Published:Thursday | June 9, 2022 | 12:08 AM
A Goodyear tyre garage in downtown Pittsburgh.
A Goodyear tyre garage in downtown Pittsburgh.

Nineteen years after the last one was made, Goodyear has agreed to recall more than 173,000 recreational vehicle tyres that the United States government says can fail and have killed or injured 95 people since 1998.

Goodyear’s G159 tyres have been under investigation by the National Highway Traffic Safety Administration since December of 2017. On Tuesday the agency posted documents on its website saying that it had pressured the company into a recall.

Documents say the tyre tread can separate from the body, causing drivers to lose control and increasing the risk of a crash.

The agency began investigating the tyres nearly five years ago after a judge ordered the release of Goodyear data that had been sealed under court orders and settlement agreements.

Lawsuits and safety advocates allege that the tyres were designed for delivery trucks and not for recreational vehicles that travel at highway speeds. They allege that Goodyear kept the problems secret for years by settling cases and getting judges to seal records.

The tyres were made from 1996 to 2003. The death and injury numbers were revealed in a 2018 information request letter to the tyre company. The agency did not specify how many people were killed in crashes involving the tyres.

Goodyear Tire & Rubber Company, based in Akron, Ohio, denied that the tyres have a safety defect and said Tuesday that few, if any, are still on the road. The company said it’s doing the recall to address risks that happen when the tyres are underinflated or overloaded on motorhomes.

“This tyre hasn’t been made since 2003, it consistently met Goodyear’s demanding safety standards, and we have not received an injury claim related to the tyre’s use on a Class A motorhome in more than 14 years,” Goodyear said in a prepared statement.

Documents show that the government safety agency sent Goodyear a letter requesting a recall of the 22.5-inch diameter tyres on February 22 of this year, and the company declined the request on March 8. But Goodyear later agreed to the recall “to address concerns that some of these tyres may still be in the marketplace or in use”.

NHTSA must hold a public hearing and then go to court to force a company to do a recall.

Goodyear will replace the tyres with a newer model at no cost to RV owners.
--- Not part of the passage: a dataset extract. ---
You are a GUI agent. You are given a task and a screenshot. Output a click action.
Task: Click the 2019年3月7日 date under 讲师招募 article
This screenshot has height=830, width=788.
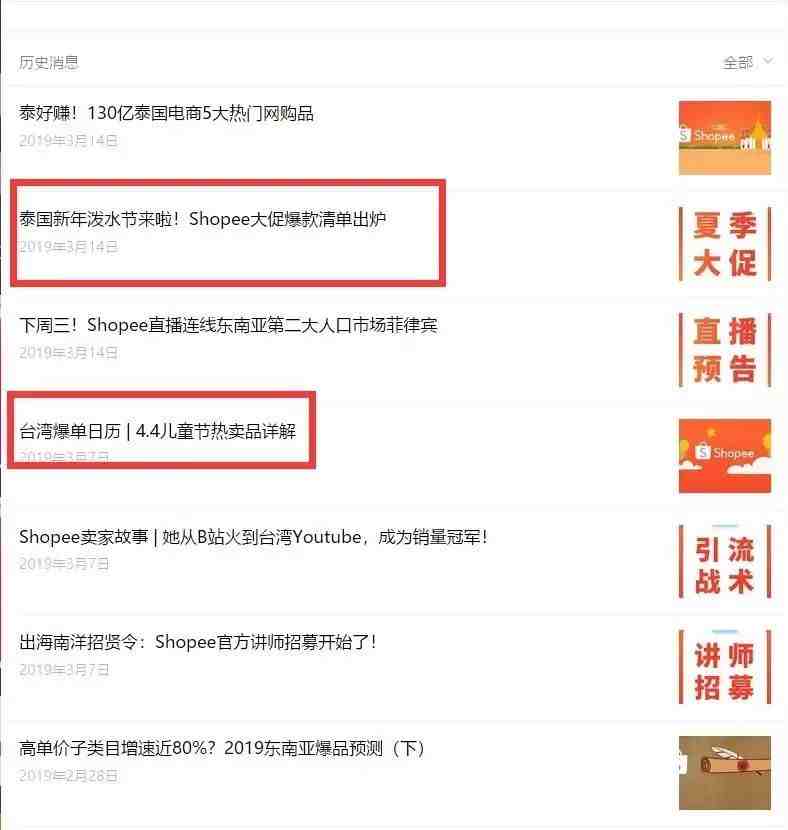coord(64,670)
Owners of tyres used on other vehicles can exchange them for US$500.

Goodyear said in government documents that the RV makers who used the tyres are no longer in business, so it does not have access to registration data for the RVs with the faulty tyres.

NHTSA issued a statement urging anyone who owns, rents or uses and RV or truck with 22.5-inch rims to make sure that G159 tyres are not on the vehicles. “If their vehicle has these tyres, they should have this recall completed as soon as possible,” the statement said. The agency said it found that the tyres experienced a high failure rate when compared to similar tyres.

Michael Brooks, acting executive director of the non-profit Center for Auto Safety, said the Goodyear case is one that exposes every flaw in the system designed to keep unsafe tyres and vehicles off the roads.

“Sealing off the documentation that there is a distinct threat to public safety should be against the law,” said Brooks, who added that several states have such laws.

NHTSA’s statement did not address why it took more than five years for the agency to seek a recall in the case.

Goodyear’s statement said the RV manufacturers who picked the G159 tyre for their motorhomes were responsible for communicating appropriate load limits to their customers. The manufacturers that would have been responsible for such communications are no longer in business, the statement said.